The legend under the x-axis truncates the names I use for the microbenchmarks and I don't know how to fix that other than sharing the link to the Google Sheet I used. Files I used to create the spreadsheets are here.

From 5.6.21 to 8.0.36

This section uses 5.6.21 as the base version and then compares that with 5.6.51, 5.7.10, 5.7.44, 8.0.13, 8.0.14, 8.0.20, 8.0.28, 8.0.35 and 8.0.36 to show how performance has changed from oldest tested (5.6.21) to newest tested (8.0.36).

The largest regressions might occur between the last point release in one major version and the first point release in the next major version.
For point queries, 8.0.36 gets 19% to 39% less QPS vs 5.6.21
For range queries that don't do aggregation (part 1), 8.0.36 gets 29% to 39% less QPS vs 5.6.21
For range queries that do aggregation, 8.0.36 gets 3% to 45% less QPS vs 5.6.21. The difference depends on the length of the range scan -- shorter scan == larger regression. And full scan (scan_range=100) has the largest regression.
For most writes (ignoring the update-index microbenchmark), 8.0.36 gets about half of the throughput compared to 5.6.21

Summary statistics for each of the benchmark groupings:

	min	max	avg	median	stdev
point-1	0.63	0.78	0.71	0.69	0.05
point-2	0.61	0.81	0.71	0.70	0.09
range-1	0.61	0.71	0.64	0.62	0.04
range-2	0.55	0.97	0.76	0.74	0.16
writes	0.44	1.08	0.63	0.56	0.19

MySQL 8.0: some point releases

This section uses 8.0.13 as the base version and then compares that with 8.0.14, 8.0.20, 8.0.28, 8.0.35 and 8.0.36 to show how performance has changed from 8.0.13 to 8.0.36.

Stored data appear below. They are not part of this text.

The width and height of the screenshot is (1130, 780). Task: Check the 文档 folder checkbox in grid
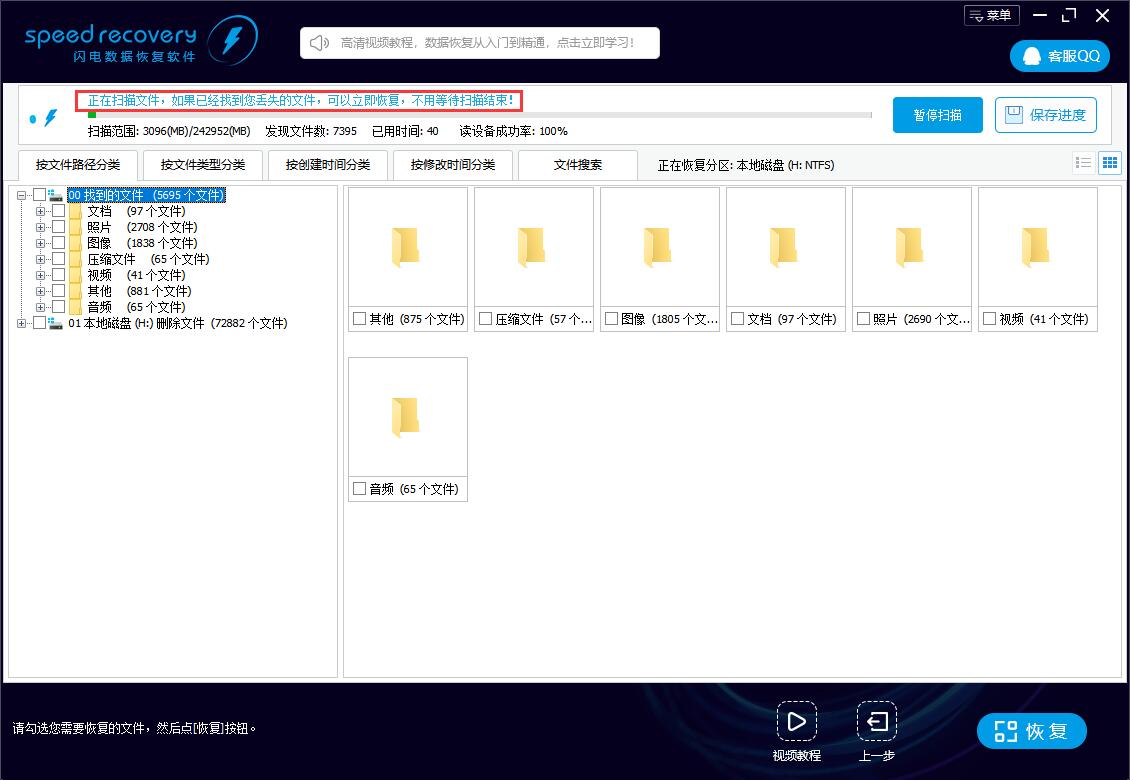coord(737,318)
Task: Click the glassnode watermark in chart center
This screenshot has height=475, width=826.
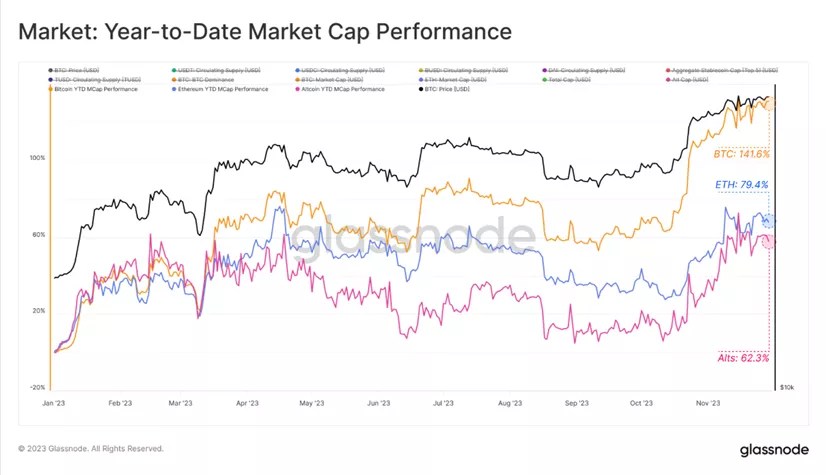Action: [x=412, y=236]
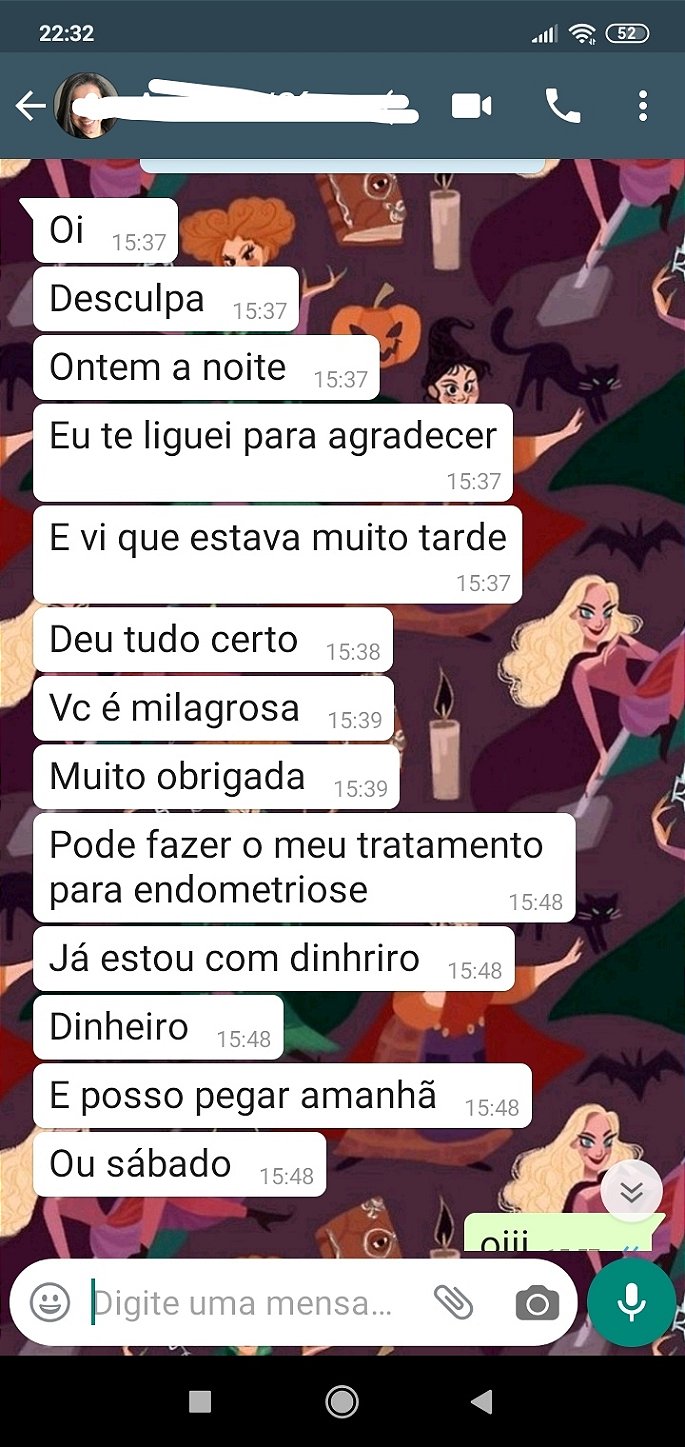Screen dimensions: 685x1447
Task: Open the camera from message bar
Action: click(537, 1302)
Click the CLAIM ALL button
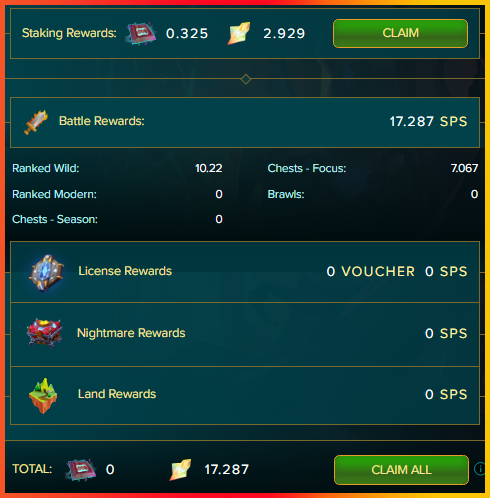 point(401,470)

There was a perf bug in 8.0.28 (bug 102037) from the optimizer for queries with large in-lists that explains the two results below in Point query, part 2 that are close to 0.40.

From MySQL 8.0.13 to 8.0.36

Point queries are ~5% slower in 8.0.36
Range queries without aggregation are between 6% and 15% slower in 8.0.36 and for a few microbenchmarks there is a big regression after 8.0.28 (possibly bug 111538)
Range queries with aggregation are mostly ~15% slower in 8.0.36
Full scan is ~32% slower in 8.0.36 with a big regression after 8.0.28 (possibly bug 111538)
Writes are ~20% slower in 8.0.36 with a big regression after 8.0.20

MySQL 5.7: some point releases

This section uses 5.7.10 as the base version and then compares that with 5.7.20, 5.7.30 and 5.7.44 to show how performance has changed from 5.7.10 to 5.7.44.

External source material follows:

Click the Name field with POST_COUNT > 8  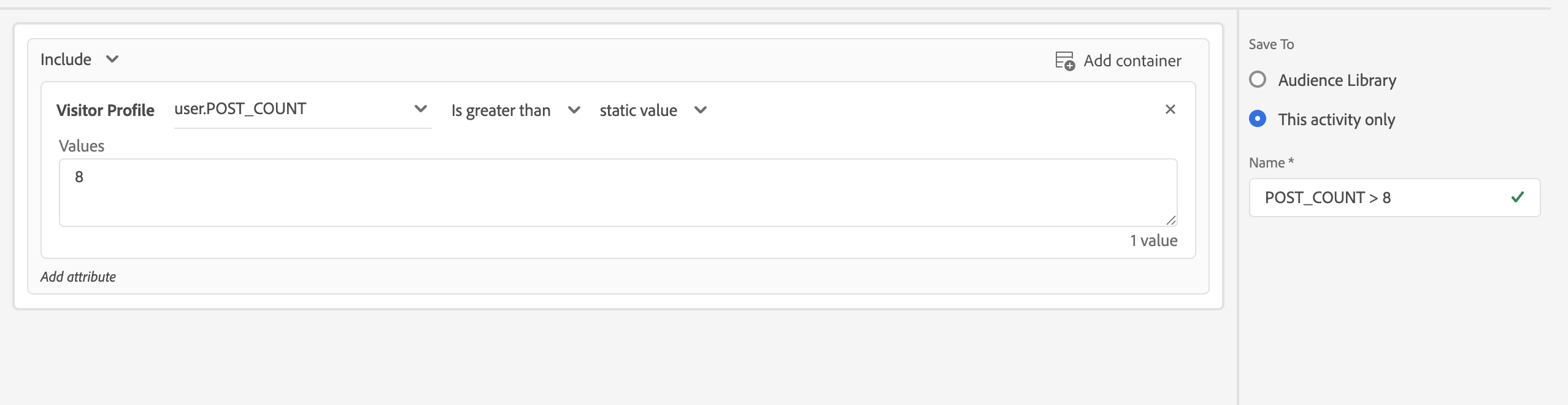1394,198
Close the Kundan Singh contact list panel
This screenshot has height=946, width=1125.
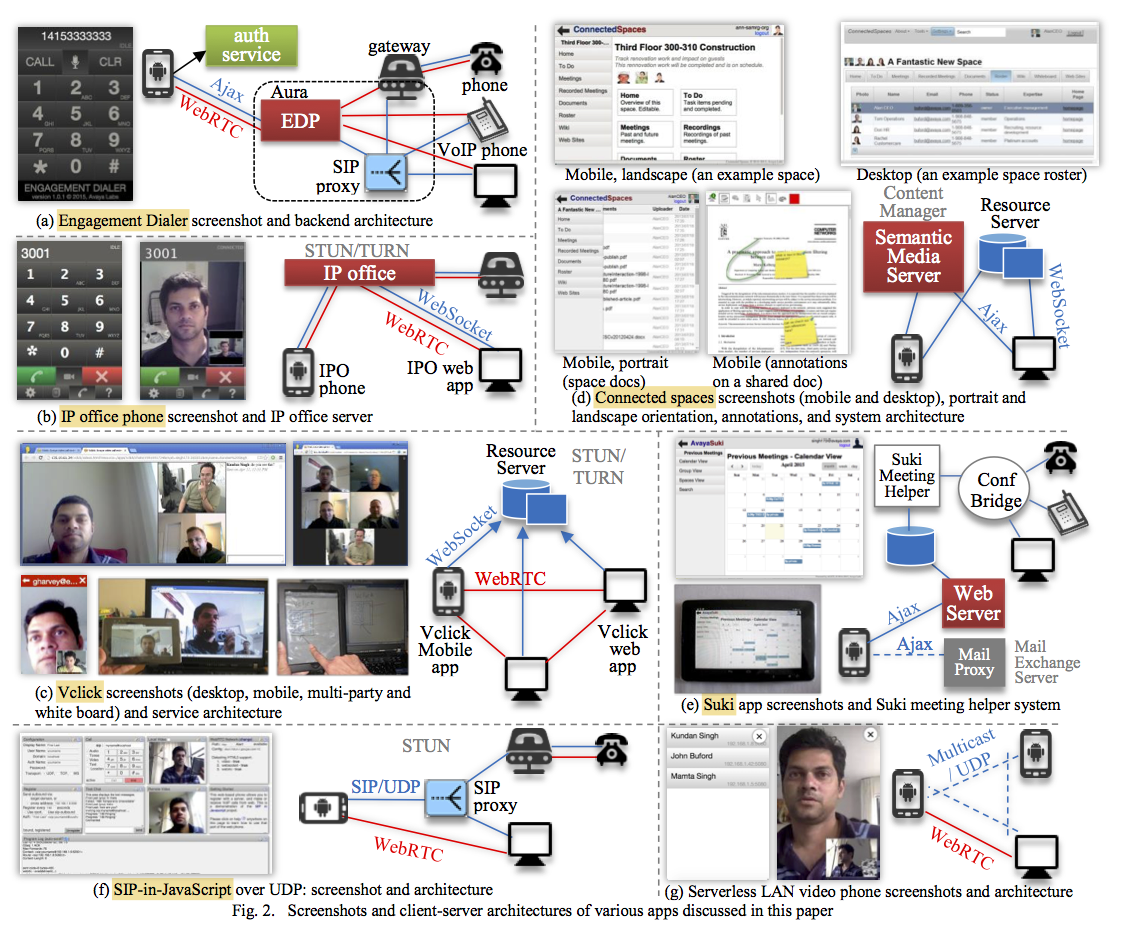point(758,736)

For most microbenchmarks the throughput in 5.7.44 is no more than 5% less than in 5.7.10. For two microbenchmarks (update-index and update-inlist) the throughput in 5.7.44 is larger than in 5.7.10.

MySQL 5.6: some point releases

This section uses 5.6.21 as the base version and then compares that with 5.6.31, 5.6.41 and 5.6.51 to show how performance has changed from 5.6.21 to 5.6.51.

For most microbenchmarks the throughput in 5.6.51 is no more than 5% less than in 5.6.21. The largest regression is ~10% from full scan (scan_range=100) and 5.6.51 is faster than 5.6.21 for the update-inlist microbenchmark.